** EXCERPTED DATA follows **

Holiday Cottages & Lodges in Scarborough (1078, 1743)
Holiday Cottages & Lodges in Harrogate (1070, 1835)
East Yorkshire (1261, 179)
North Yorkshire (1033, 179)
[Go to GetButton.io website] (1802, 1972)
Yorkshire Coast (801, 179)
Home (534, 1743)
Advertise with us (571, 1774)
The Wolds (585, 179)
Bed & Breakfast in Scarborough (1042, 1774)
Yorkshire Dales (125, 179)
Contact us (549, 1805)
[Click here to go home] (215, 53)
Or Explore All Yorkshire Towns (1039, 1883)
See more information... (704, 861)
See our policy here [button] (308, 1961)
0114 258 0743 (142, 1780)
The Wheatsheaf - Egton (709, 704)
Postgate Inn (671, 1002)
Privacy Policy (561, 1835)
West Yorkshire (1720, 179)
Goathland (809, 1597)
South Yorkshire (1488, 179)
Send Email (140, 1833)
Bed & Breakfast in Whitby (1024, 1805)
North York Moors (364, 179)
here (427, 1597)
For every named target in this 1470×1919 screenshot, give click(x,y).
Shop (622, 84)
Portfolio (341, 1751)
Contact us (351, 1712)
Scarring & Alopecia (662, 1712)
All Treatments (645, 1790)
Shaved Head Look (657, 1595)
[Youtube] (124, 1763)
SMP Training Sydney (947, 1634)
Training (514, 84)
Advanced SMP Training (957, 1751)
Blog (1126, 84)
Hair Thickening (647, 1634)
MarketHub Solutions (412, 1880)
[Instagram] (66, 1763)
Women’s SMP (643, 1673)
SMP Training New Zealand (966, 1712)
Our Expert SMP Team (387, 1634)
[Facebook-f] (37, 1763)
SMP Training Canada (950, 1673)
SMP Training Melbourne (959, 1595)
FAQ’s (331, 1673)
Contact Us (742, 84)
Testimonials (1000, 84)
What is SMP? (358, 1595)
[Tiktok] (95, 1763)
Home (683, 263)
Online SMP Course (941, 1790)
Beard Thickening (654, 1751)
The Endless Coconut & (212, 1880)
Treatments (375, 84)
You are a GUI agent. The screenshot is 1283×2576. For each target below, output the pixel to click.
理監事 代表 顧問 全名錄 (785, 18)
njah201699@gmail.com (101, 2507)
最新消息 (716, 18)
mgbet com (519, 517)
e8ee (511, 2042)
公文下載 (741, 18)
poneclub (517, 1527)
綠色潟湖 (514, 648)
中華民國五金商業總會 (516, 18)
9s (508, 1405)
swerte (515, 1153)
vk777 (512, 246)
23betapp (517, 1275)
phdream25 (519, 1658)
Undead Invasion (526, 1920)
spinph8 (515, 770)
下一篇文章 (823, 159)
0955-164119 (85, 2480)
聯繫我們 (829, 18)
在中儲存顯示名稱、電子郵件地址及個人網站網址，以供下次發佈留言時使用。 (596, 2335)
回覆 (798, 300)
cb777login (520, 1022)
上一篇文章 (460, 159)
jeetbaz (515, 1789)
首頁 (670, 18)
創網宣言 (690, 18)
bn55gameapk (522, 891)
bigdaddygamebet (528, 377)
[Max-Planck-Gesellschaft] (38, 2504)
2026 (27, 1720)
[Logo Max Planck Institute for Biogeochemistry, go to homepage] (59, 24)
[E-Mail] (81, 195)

** End of EXCERPTED DATA **

**WHAT THE EXERCISE ASKS:**
Each line from the one that contains "[Max-Planck-Gesellschaft] (38, 2504)" to the end of the data should be set down exactly, both ends included.

**THE COMPLETED TASK:**
[Max-Planck-Gesellschaft] (38, 2504)
2026 (27, 1720)
[Logo Max Planck Institute for Biogeochemistry, go to homepage] (59, 24)
[E-Mail] (81, 195)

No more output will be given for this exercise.